1.3 Code style used in this book

There are many different versions of R, many different packages in R, and many different styles of writing code - and there isn’t a single best way of doing things. You may write code differently from the way you see it written in this book, and that’s perfectly fine. Throughout the book, a few choices have been made to keep code consistent:

  • In R, the pipe operator takes the thing on its left and passes it along to the function on its right (Wickham, Çetinkaya-Rundel, and Grolemund 2023). You can find a full description of the pipe operator in R for Data Science. The pipe (%>%) was first introduced to R via the magrittr package. Since version 4.1.0 of R, a version of the pipe (|>) has existed in base R. The base R version of the pipe is used throughout the book. Although there are some differences between the two version of the pipe, in this book they can be used interchangeably.

  • In this book, we’ll primarily use base R for initial exploration and visualization, and then ggplot2 and it’s associated extension packages to create our final graphic in each chapter.

  • In R, functions can be loaded from packages in different ways: through loading the entire package via the library() function; using namespacing (the pre-fixing of functions with the package name and ::); or (since R version 4.5.0) through using the use() function. Namespacing is useful for two reasons (i) from a learning perspective, it makes it easier to recognize where functions come from and how they connect together, and (ii) from a programming perspective, it reduces conflicts and errors - something we all want less of! However, to make this book more accessible to beginners and to ensure code works with earlier versions of R, we’ll be using library() throughout. Each chapter begins with a section discussing which packages will be used, and where functions come from is explained throughout.

  • Package names are identified in a bold, monospaced typeface to help differentiate them from functions with the same or similar names. For example ggplot2.

  • All software requirements, including a complete list of package versions, can be found in the Appendix.

1.4 Code evolves over time

You may also notice that some of the final images differ slightly from those initially created and published on social media.
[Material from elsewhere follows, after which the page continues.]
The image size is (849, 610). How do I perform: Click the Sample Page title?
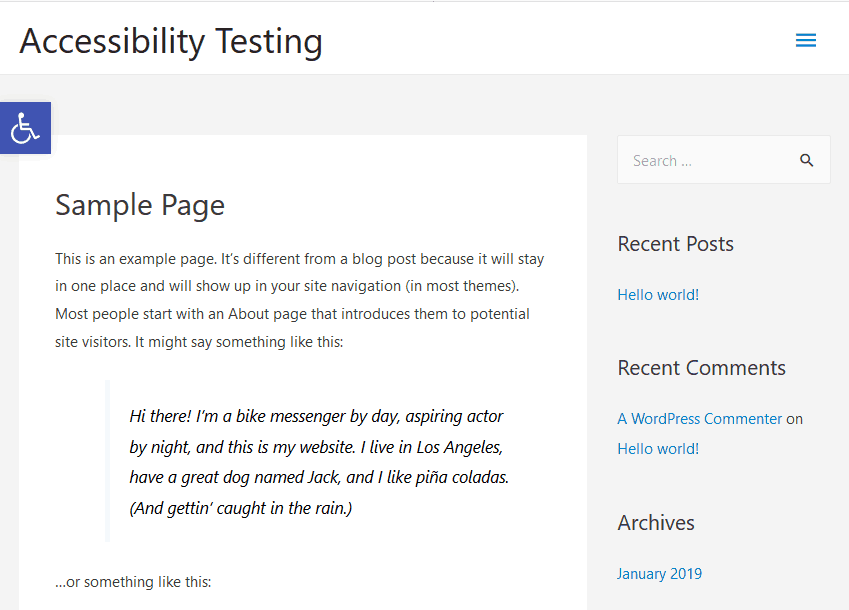coord(139,205)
You might also find some small differences in the code used to produce them if you compare the contents of this book to original scripts in the github.com/nrennie/tidytuesday GitHub repository. These differences are likely due to one of four reasons:

  • Packages have since been updated and code has been changed to use newer syntax. Many of the code changes relate to changes in ggplot2 version 3.5.0;
  • Some aspects have been omitted from a visualization to avoid explaining everything in the first chapter - but those aspects are all covered and linked to in later chapters;
  • After several years of practice, there may be more efficient ways of re-writing code from some of the earlier plots. Any changes are clearly labelled and discussed;
  • Some images may be different due to copyright reasons.

1.5 The structure of this book

There are four main sections in this book:

  • Common charts don’t need to be boring!: which teaches you how to make classic chart types such as lines charts, and bar charts more effective and more interesting.
  • Making use of icons, fonts, and text: where you’ll see different ways to load fonts into R, be able to use icons within charts, and use colored text as an alternative to a traditional legend.
  • Working with images: where you’ll see examples of loading and processing images in R, and learn how to add them to plots to create custom labels.
  • Visualizing spatial data: where you’ll learn how to manipulate spatial data, create choropleth maps, coordinate plots, and arranging small multiples in a geographic grid.
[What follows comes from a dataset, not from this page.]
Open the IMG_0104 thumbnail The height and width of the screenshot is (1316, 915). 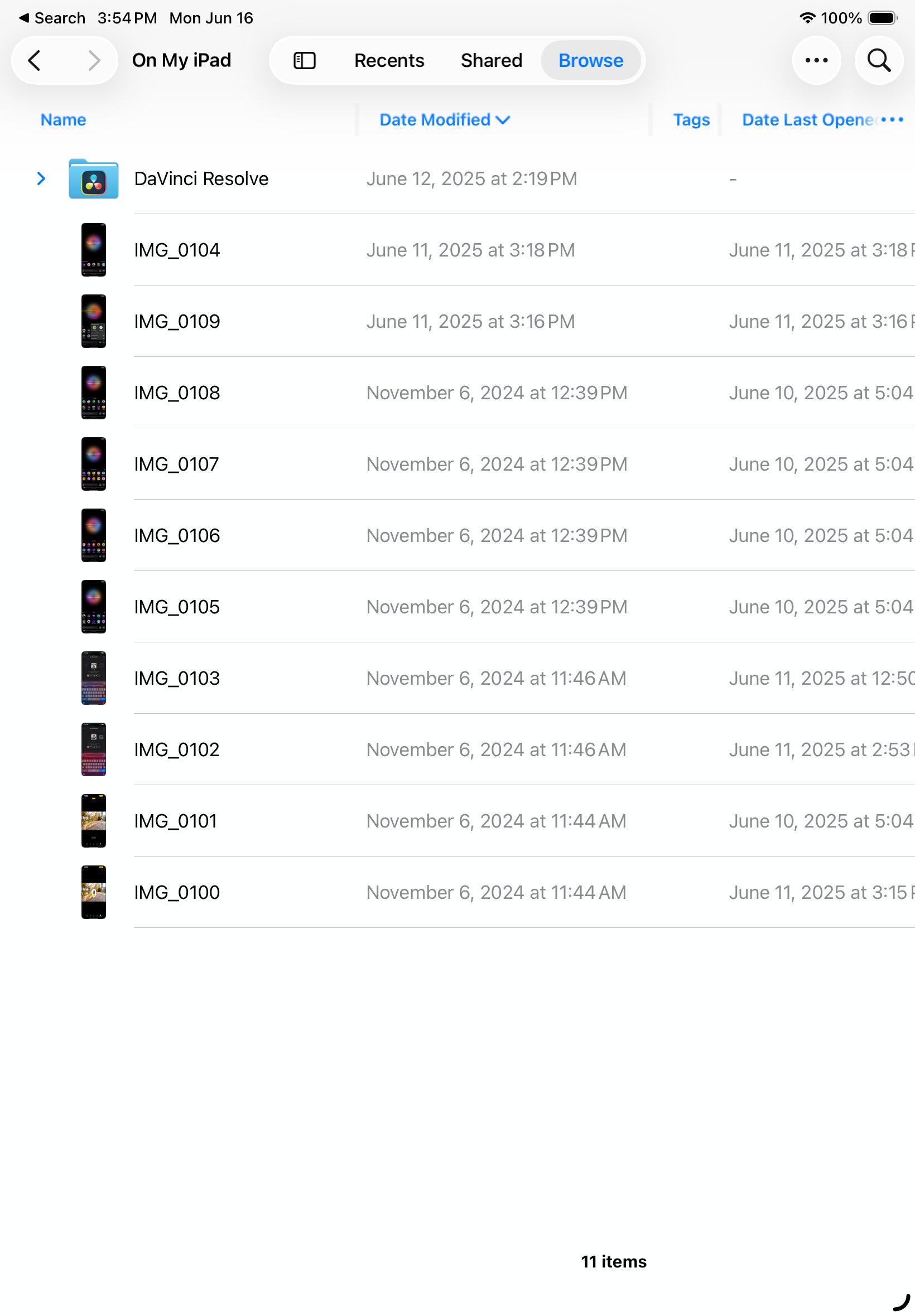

Each chapter is a case study of a different visualization, which follows roughly the same structure:

  • Data: an introduction to the data set used in each chapter and how to load it into R. Across the chapters, you’ll see ways of loading data via R packages, local CSV files, APIs, and directly from URLs.
  • Exploratory work: exploring the structure of the dataset, identifying issues, and considering potential approaches to visualizaton.
  • Preparing a plot: performing the data wrangling needed to make the plot, and creating a first draft using basic ggplot2 functionality.
  • Advanced styling: editing the basic plot to make it of publication quality with custom styling, including fonts, colors, text, and legends.
  • Reflection: some thoughts on how the visualization created in each chapter may be improved, and what aspects of its design are successful.
  • Exercises: a few questions for following up on improving the visualizations. These exercises are purposefully left open-ended, rather than prescriptive questions with defined answers. You’re encouraged to think about how you would design and implement different solutions - sharing them on social media is optional!

There is an additional chapter at the end with some further tips and tricks for improving your plots.